For decades, she explained, cost-containment policies have gone after unnecessary utilization and waste. But some health policy analysts have long argued that prices—not quantities—explain the high health spending seen in the US. This argument has gained traction because of newly available data revealing that rates paid for hospital and physician services are significantly higher for commercial insurers than Medicare and that prices vary widely among commercial payers even when the care is delivered within the
same facilities.

The price disclosure rule will make plenty of information public, explained Dr Glied, but once that information is put out there, the real question is: Who will look at it, and how are they going to use it?

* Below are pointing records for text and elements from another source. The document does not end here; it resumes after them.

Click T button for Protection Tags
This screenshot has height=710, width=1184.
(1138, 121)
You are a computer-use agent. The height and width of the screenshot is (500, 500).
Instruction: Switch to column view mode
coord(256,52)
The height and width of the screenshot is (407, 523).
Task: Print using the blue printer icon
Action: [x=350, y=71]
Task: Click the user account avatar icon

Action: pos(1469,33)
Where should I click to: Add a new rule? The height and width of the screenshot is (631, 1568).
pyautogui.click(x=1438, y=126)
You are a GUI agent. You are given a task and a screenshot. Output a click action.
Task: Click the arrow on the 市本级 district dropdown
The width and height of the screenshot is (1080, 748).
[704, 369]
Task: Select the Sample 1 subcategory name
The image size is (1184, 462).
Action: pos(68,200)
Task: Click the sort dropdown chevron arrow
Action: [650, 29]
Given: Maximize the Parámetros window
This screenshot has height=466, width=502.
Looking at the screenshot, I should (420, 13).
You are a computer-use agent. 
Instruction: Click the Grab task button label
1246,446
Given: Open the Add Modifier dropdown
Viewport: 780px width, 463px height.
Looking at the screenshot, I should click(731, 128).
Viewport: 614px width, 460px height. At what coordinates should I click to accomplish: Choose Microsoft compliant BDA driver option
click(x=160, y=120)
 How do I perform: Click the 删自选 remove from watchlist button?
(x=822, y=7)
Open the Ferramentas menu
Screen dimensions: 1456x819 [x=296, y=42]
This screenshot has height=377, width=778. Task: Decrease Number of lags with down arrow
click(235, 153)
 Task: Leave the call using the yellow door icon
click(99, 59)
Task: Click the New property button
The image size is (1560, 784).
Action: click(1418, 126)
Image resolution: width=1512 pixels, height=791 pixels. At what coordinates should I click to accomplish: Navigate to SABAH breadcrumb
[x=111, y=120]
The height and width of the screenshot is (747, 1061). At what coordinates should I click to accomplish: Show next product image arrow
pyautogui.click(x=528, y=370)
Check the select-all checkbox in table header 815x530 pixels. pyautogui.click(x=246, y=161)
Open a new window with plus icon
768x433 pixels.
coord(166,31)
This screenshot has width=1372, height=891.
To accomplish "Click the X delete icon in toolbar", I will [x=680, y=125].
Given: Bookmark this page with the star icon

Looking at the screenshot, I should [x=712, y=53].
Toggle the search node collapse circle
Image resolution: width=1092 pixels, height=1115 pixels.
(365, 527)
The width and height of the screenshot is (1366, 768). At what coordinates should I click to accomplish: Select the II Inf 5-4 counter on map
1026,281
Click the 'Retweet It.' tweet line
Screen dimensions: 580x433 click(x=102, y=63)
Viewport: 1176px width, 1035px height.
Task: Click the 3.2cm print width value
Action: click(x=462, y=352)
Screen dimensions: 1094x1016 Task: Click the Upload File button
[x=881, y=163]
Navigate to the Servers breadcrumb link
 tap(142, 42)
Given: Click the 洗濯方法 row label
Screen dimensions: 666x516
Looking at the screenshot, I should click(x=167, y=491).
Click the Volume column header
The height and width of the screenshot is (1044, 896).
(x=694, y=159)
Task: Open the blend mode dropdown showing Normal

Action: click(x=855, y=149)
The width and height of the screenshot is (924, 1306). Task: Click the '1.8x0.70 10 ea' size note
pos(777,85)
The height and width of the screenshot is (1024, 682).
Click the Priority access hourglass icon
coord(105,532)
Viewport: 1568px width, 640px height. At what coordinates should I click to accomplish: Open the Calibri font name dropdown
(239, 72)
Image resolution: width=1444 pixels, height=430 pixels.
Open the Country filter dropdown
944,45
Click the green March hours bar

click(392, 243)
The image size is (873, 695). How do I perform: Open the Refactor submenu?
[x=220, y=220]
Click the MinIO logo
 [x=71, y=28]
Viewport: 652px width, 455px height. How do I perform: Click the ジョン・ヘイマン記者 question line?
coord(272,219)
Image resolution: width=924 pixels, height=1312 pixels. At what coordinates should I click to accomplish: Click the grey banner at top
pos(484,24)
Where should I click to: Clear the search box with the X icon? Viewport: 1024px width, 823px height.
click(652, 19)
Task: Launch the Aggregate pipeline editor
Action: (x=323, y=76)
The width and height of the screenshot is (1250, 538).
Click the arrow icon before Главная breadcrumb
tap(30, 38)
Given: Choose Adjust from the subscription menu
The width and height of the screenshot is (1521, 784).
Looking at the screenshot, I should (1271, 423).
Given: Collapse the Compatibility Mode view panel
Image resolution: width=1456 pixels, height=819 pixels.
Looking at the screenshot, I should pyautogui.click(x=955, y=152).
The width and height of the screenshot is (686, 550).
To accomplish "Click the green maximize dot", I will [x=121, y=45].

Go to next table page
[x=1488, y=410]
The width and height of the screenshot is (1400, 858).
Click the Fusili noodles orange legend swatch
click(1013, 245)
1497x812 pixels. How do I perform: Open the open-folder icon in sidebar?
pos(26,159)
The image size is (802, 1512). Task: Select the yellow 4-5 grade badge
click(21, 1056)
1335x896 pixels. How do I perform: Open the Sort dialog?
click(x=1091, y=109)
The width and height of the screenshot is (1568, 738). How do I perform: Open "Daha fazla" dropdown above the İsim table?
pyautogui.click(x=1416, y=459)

The most straightforward notion is that individual consumers will utilize the transparency tool, she told First Report Managed Care, but that’s an unlikely outcome. Most patients have insurance, so it is not obvious what the prices charged by a hospital mean to them. In addition, prior research has shown that only a small proportion of patients make use of price transparency tools when they are made available.

Another possibility is that hospitals will be the primary users of hospital price transparency tools. “They will be looking at what their competitors are getting for different services, and they’ll actually use that in their negotiating,” Dr Glied explained. Similarly, insurers will likely make use of the information to inform their deal-making. And it is a phenomenon that could wind up leading to higher prices.

From her vantage point, the most beneficial aspect of price-related data is that it can enable researchers to better understand what leads to higher prices in different contexts. This could ultimately lead to policy changes that extend beyond just the revelation of prices to help contain costs. And that, she says, is what will make a difference.